Pour autant, les compagnies rejettent toute généralisation et soutiennent que la plupart des chauffeurs sont d'honnêtes travailleurs, qui cherchent à survivre dans un secteur où les marges fondent comme neige au soleil.

A l'affût de clients au bord du Bosphore, Burhan Yüksek affirme que son activité a "énormément" souffert à cause d'Uber.

"Je travaille près d'un hôtel. Avant, on recevait tous les jours 40 à 50 appels de l'établissement. Maintenant, c'est tombé à environ 15 ou 20", dit-il. Les chauffeurs Uber "sont des pirates. Ils nous volent notre travail et notre pain."

- "Esclavage" -

Dans leur guerre contre Uber, les chauffeurs sont convaincus d'avoir un soutien de poids en la personne du président Recep Tayyip Erdogan, qui se fait régulièrement photographier en train de boire du thé dans des stations de taxi.

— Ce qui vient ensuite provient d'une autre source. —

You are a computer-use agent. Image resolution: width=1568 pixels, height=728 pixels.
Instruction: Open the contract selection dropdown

Pour Uber, ces tensions en Turquie sont une épine de plus dans le pied de l'entreprise américaine, confrontée à des frondes de taxis et à des scandales dans plusieurs pays. Uber est notamment sous la menace d'un retrait de sa licence à Londres. Et le groupe a été contraint le mois dernier de suspendre un test de voitures autonomes sur route après un accident meurtrier en Arizona (Etats-Unis).

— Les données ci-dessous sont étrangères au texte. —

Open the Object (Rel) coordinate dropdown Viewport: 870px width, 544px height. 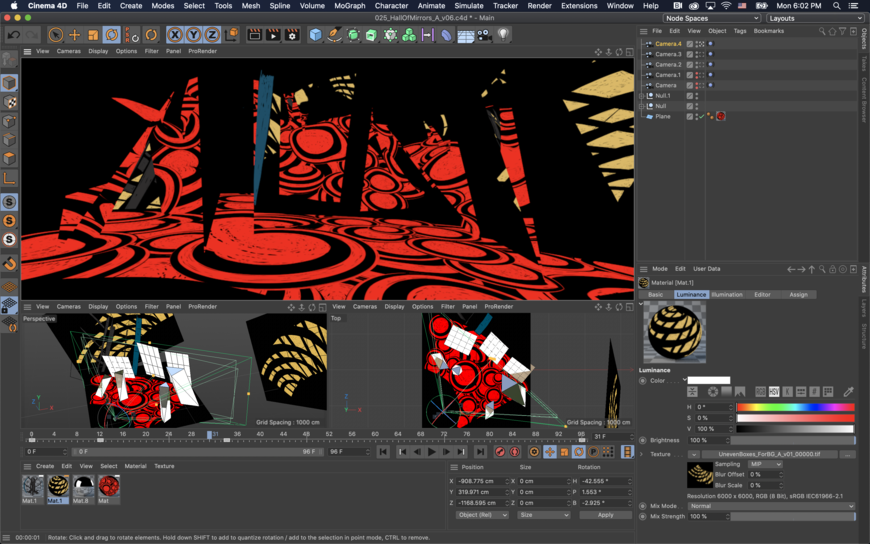point(481,515)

L'implantation d'Uber en Turquie remonte à seulement trois ans et est en pleine expansion. Parmi les 8.000 chauffeurs enregistrés aujourd'hui, certains sont d'anciens conducteurs de taxis exaspérés de travailler pour des compagnies qui possèdent les licences (coût moyen: 300.000 euros) et auxquelles ils doivent louer un véhicule.

Yavuz Saraç est l'un d'eux. Il a commencé à travailler avec Uber l'été dernier après avoir compris, dit-il, qu'il ne pourrait jamais devenir le propriétaire de sa plaque même s'il travaillait "pendant 150 ans".

"Uber apporte de nouvelles opportunités", dit-il. "Pour moi, c'est un peu comme si j'avais fui l'esclavage pour retrouver ma liberté."